Comments by
Dave Bath
Might this be expanded to discuss ways to delegate the moderation workload to “trusted” individuals/groups outside government (e.g. a uni department). Where might automated “sin-binning” be a disadvantage (such as a consultation about profanity or pornography what is inappropriate in either a forum or in the media).
Actually, National Archives Australia already developed a tool for long term preservation, “Xena”, now handed over to xena.sourceforge.net, which does bulk transforms of documents to ODF/OOo.
Similarly, the National Library of New Zealand have developed an open-source metadata harvester that can assist discovery – but only if it has been put into the document in the first place.
It’s the metadata and semantic tools… and the ability to filter out the stuff you don’t need.
There’s already the AGLS (based on Dublin Core) and the thesauri of various state/fed governments. However, this is SO poorly implemented in so many places.
The other thing, which the US OMB recognized ages ago with their FEA, is the BRM that breaks down all the stuff governments do. The Australia Government Architecture (http://www.finance.gov.au/publications/australian-government-architecture-reference-models/index.html) is better since the XML schema and populated versions became available, but the BRM side is WOEFULLY underpopulated (less than half a page, so there is no consistent way of tying things together – either by citizens, groups, or even higher levels of government trying to integrate things.
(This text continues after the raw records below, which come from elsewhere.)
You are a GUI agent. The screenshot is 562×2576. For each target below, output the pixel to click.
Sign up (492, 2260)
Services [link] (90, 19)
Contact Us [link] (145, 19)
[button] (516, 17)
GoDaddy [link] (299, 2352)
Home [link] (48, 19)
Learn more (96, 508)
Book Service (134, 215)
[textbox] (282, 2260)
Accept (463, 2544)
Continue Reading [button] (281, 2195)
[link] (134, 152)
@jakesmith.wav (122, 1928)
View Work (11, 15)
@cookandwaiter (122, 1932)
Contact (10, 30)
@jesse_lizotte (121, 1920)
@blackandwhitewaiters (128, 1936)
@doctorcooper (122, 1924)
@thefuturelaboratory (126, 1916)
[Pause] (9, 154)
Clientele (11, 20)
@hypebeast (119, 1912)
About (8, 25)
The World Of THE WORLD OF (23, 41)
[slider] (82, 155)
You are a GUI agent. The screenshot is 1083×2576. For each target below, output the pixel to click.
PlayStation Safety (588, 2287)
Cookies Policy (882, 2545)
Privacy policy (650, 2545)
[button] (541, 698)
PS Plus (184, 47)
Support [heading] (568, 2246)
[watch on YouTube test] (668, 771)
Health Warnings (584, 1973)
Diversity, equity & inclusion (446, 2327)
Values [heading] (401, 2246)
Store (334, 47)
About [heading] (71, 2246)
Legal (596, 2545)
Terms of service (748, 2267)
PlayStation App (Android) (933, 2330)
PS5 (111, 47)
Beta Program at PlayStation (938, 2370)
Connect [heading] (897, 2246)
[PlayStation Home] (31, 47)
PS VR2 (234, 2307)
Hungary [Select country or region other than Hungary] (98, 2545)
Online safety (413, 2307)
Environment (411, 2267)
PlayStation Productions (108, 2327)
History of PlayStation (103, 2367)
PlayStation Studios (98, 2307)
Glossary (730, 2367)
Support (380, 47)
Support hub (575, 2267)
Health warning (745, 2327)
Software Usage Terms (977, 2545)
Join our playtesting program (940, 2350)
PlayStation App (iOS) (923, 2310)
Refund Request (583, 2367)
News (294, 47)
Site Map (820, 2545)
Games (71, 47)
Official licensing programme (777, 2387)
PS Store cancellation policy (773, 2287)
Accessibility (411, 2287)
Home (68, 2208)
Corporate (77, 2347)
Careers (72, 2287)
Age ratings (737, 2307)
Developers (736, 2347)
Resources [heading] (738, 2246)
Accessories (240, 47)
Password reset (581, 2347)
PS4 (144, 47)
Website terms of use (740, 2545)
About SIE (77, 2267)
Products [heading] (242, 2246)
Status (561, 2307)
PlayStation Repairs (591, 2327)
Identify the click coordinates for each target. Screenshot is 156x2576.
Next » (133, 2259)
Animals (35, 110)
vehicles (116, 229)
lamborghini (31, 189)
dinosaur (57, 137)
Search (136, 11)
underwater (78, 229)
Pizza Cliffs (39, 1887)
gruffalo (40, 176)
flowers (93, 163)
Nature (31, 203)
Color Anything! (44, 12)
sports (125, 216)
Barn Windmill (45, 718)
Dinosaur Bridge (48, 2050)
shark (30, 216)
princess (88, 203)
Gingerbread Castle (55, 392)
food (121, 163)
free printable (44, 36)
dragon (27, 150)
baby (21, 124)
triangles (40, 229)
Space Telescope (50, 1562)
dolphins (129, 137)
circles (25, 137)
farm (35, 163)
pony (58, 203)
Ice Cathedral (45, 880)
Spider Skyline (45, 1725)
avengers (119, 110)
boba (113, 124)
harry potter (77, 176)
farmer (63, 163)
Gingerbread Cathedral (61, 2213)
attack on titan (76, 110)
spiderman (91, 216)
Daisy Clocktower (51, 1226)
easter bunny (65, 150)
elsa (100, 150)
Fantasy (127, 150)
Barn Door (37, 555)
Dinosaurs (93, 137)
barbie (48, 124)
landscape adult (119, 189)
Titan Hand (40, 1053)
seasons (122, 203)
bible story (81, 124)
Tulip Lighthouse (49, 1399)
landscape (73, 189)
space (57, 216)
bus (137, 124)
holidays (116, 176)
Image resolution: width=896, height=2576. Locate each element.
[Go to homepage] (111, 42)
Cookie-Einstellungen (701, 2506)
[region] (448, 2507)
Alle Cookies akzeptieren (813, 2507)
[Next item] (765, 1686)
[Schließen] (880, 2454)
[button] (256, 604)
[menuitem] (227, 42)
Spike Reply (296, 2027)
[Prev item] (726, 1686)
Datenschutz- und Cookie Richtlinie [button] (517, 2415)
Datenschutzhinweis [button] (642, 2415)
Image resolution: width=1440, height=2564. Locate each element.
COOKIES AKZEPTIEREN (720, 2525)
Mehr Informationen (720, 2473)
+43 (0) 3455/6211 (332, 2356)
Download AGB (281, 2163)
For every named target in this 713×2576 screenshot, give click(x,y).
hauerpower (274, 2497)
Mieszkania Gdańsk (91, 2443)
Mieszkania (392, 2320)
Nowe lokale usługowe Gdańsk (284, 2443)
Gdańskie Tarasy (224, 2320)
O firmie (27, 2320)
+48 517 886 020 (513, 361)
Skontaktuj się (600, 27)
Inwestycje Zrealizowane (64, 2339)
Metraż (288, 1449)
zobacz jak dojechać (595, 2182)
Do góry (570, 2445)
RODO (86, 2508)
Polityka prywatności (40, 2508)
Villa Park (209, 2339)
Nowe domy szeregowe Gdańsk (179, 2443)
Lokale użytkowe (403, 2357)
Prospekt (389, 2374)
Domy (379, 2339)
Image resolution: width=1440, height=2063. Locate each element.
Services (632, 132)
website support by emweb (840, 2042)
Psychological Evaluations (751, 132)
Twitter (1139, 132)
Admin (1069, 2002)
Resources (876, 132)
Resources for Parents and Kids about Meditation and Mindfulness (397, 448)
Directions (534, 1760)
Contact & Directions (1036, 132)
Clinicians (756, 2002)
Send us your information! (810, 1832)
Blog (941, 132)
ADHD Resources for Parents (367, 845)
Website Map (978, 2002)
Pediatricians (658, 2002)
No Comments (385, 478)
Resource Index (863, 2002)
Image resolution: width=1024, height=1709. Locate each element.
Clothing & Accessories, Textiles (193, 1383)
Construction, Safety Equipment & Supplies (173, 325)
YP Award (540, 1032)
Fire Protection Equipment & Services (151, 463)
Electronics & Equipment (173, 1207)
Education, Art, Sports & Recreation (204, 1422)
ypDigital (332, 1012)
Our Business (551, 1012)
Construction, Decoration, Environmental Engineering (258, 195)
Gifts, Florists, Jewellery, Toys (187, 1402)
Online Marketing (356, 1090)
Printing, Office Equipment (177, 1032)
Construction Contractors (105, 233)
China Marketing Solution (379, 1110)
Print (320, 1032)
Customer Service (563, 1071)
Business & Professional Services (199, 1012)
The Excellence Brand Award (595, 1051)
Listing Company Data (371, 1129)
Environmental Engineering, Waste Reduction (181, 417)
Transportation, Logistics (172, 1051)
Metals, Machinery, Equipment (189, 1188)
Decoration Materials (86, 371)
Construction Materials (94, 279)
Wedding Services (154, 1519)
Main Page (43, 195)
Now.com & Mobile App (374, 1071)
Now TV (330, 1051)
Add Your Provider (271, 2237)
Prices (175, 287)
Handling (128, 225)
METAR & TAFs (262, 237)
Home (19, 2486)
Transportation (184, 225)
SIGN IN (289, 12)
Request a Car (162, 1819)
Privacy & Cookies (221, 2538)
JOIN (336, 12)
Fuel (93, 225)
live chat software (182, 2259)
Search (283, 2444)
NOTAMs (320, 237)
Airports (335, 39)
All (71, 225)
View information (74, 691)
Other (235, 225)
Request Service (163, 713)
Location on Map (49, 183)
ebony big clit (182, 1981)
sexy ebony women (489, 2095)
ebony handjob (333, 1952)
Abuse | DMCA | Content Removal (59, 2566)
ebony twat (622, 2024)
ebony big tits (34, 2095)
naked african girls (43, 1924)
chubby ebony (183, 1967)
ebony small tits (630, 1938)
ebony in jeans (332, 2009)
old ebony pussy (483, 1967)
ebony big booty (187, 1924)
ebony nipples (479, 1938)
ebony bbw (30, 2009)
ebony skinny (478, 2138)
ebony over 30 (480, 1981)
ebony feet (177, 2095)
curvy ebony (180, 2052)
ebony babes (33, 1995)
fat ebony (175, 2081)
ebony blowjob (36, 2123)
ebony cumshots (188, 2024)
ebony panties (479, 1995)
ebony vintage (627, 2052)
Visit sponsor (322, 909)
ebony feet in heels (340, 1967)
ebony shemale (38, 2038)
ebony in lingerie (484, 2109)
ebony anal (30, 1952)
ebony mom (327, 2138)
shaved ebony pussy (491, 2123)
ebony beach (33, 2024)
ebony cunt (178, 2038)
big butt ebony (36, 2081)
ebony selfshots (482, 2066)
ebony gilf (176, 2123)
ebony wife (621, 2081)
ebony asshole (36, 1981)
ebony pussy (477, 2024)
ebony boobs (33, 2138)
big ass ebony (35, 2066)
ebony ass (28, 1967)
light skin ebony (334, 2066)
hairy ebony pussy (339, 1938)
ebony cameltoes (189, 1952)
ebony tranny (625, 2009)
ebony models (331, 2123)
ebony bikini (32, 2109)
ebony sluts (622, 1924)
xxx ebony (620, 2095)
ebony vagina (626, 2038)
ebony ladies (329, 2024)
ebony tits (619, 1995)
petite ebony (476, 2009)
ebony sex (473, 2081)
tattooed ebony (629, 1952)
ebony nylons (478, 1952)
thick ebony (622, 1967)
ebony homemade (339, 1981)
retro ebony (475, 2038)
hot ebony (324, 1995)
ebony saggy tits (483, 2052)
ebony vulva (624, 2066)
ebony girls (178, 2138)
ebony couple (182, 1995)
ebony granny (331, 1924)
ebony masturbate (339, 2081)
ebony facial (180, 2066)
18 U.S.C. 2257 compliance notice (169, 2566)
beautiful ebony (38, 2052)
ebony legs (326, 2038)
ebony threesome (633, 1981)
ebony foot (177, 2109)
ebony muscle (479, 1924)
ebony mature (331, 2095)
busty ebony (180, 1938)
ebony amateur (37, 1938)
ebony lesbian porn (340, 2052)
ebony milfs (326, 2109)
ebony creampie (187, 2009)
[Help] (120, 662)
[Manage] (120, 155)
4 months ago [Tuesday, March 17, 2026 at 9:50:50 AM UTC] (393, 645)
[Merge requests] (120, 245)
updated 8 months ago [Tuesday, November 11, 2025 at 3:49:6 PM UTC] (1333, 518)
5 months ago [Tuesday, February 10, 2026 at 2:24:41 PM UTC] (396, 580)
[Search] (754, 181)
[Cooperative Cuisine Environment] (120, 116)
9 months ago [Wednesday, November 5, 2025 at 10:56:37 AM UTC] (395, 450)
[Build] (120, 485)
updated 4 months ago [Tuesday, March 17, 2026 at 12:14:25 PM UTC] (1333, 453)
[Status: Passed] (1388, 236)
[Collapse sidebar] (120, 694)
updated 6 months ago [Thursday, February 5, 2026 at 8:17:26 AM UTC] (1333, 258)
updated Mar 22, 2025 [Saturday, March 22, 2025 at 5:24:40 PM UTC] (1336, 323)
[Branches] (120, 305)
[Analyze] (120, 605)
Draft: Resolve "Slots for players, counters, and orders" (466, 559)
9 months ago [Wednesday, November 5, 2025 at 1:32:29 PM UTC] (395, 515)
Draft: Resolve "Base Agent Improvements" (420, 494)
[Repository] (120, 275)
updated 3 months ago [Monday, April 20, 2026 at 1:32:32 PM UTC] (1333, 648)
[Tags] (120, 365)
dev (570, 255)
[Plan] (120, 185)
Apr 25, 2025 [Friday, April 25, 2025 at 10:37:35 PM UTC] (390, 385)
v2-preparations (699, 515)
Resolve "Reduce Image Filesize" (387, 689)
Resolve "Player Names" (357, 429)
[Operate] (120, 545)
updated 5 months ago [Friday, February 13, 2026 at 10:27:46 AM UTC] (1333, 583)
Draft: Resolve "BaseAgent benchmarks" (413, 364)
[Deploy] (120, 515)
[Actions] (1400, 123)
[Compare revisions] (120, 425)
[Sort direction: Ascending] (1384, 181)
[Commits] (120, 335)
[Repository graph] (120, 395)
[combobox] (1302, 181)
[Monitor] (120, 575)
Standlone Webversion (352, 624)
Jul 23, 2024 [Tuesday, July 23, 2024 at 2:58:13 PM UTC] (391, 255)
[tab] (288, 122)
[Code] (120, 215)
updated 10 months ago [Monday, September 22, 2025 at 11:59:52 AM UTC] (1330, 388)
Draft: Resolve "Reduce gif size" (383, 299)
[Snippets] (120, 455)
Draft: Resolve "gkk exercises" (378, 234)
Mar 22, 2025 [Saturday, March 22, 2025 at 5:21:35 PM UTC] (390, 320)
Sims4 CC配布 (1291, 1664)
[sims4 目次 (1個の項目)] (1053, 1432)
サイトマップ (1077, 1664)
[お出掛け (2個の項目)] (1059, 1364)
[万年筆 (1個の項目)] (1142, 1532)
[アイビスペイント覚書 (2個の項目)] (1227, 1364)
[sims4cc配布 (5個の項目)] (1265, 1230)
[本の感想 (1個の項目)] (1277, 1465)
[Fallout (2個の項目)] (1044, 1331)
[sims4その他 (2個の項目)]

I understand the AGIMO folk are working on improvements…. but the techies cannot populate a BRM in any organization – it’s the responsibility of the suits. (see http://balneus.wordpress.com/2007/06/22/aga-proves-government-doesnt-know-what-it-does/ for a longer discussion of this, picked up by Jacques Chester of Club Troppo later).
If higher levels of government cannot find the stuff and integrate it… what hope the citizens? And if governments can do it, it is trivial (apart from culture) to provide it to citizens.